5. Branded Interaction Design
As the number of digital products and services increases, brands must ensure that the customer experience they’re offering is consistent, uniform and identifiable. Brands are alive, so to speak. Whether it’s a car manufacturer, a fashion label, or a bank, a brand is the sum of all the touchpoints between brand and customer. And as the bandwidth of brand specific design increases, e.g. In new developing virtual environments like metaverse, there is an increasing need for consistency across all products and services.
According to Franziska Beer and Constanze Knospe this means you must focus on what is referred to as brand tonality and brand picture.
This is where Design Systems come into play. Design Systems are collections of reusable building blocks, that ensure consistency and reduce complexity in the design and development process, e.g. charts, tables, forms. Design Systems have been around for a while, but their importance is growing.
The need for consistency does not only imply the visual part of a brand. Language is just as important. You must ensure a consistent tone-of-voice, covering even the smallest parts, for instance the words you put on buttons in an application. For this the discipline of UX Writing offers a systematic approach, with guidelines like corporate language sheets securing brand tonality across different applications.
6. Ethical awareness and sustainability
To the User Experience community in general, ethical awareness and sustainable aspects in Digital Product Design are issues of increasing importance.
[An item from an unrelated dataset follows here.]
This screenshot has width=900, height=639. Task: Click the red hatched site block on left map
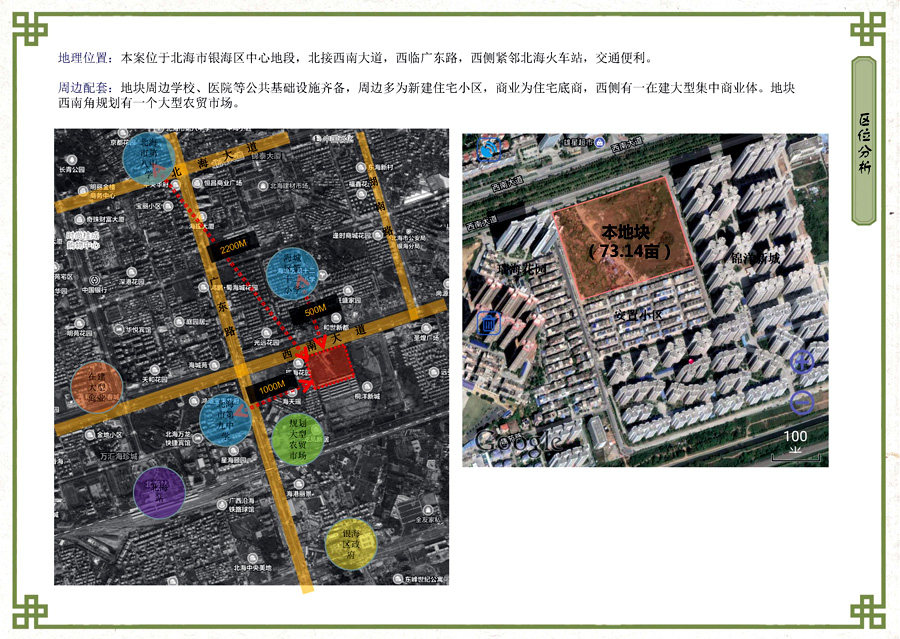pos(330,368)
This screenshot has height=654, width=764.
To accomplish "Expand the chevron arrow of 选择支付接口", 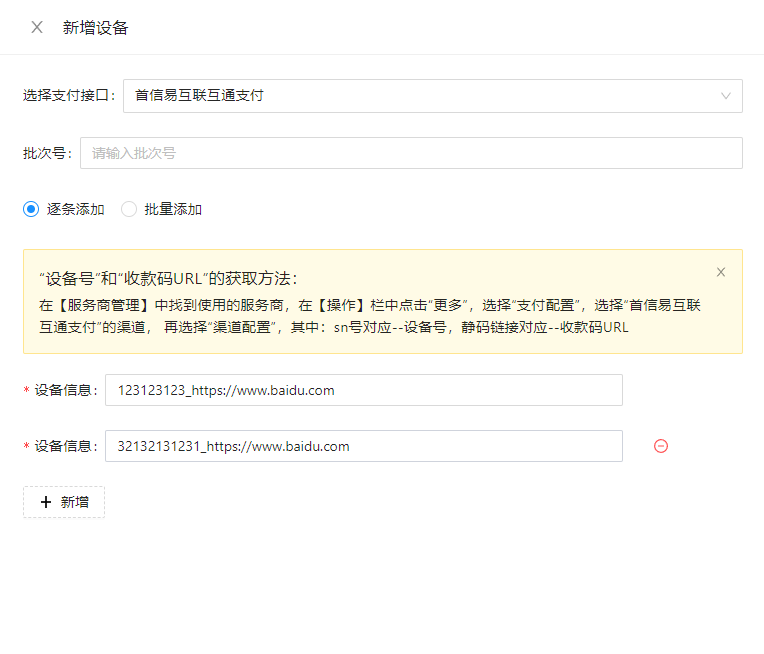I will pos(726,96).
Not least at IT Sonix.
– We believe we have a responsibility to find sustainable solutions to the societal challenges we’re facing, says Constanze Knospe.
– And we have an ambition that our projects and initiatives should contribute to the UN sustainability goals. This includes a focus on inclusive design and gender equality. As employers we make sure that we’re not involved in projects that are questionable from an ethical standpoint.
However, as Franziska Beer explains, she and her colleagues from time to time find themselves caught in dilemmas. For instance, data analysis may suggest carsharing providers to avoid parking their vehicles in certain areas due to higher vandalism and crime rates. Consequently, people living in that area won´t benefit the same way from the carsharing offering.
This example leads to ethical considerations: So, instead of spreading share economy for efficiency and sustainability reasons to everyone, we somehow strengthen prejudices and isolation regarding social hotspots.
To tackle issues like these, a number of IT Sonix employees have established a sustainability guild, to promote sustainability awareness and to take practical steps to reach sustainability and climate goals. Also, the company has appointed two sustainability managers to lead the company’s efforts in this field.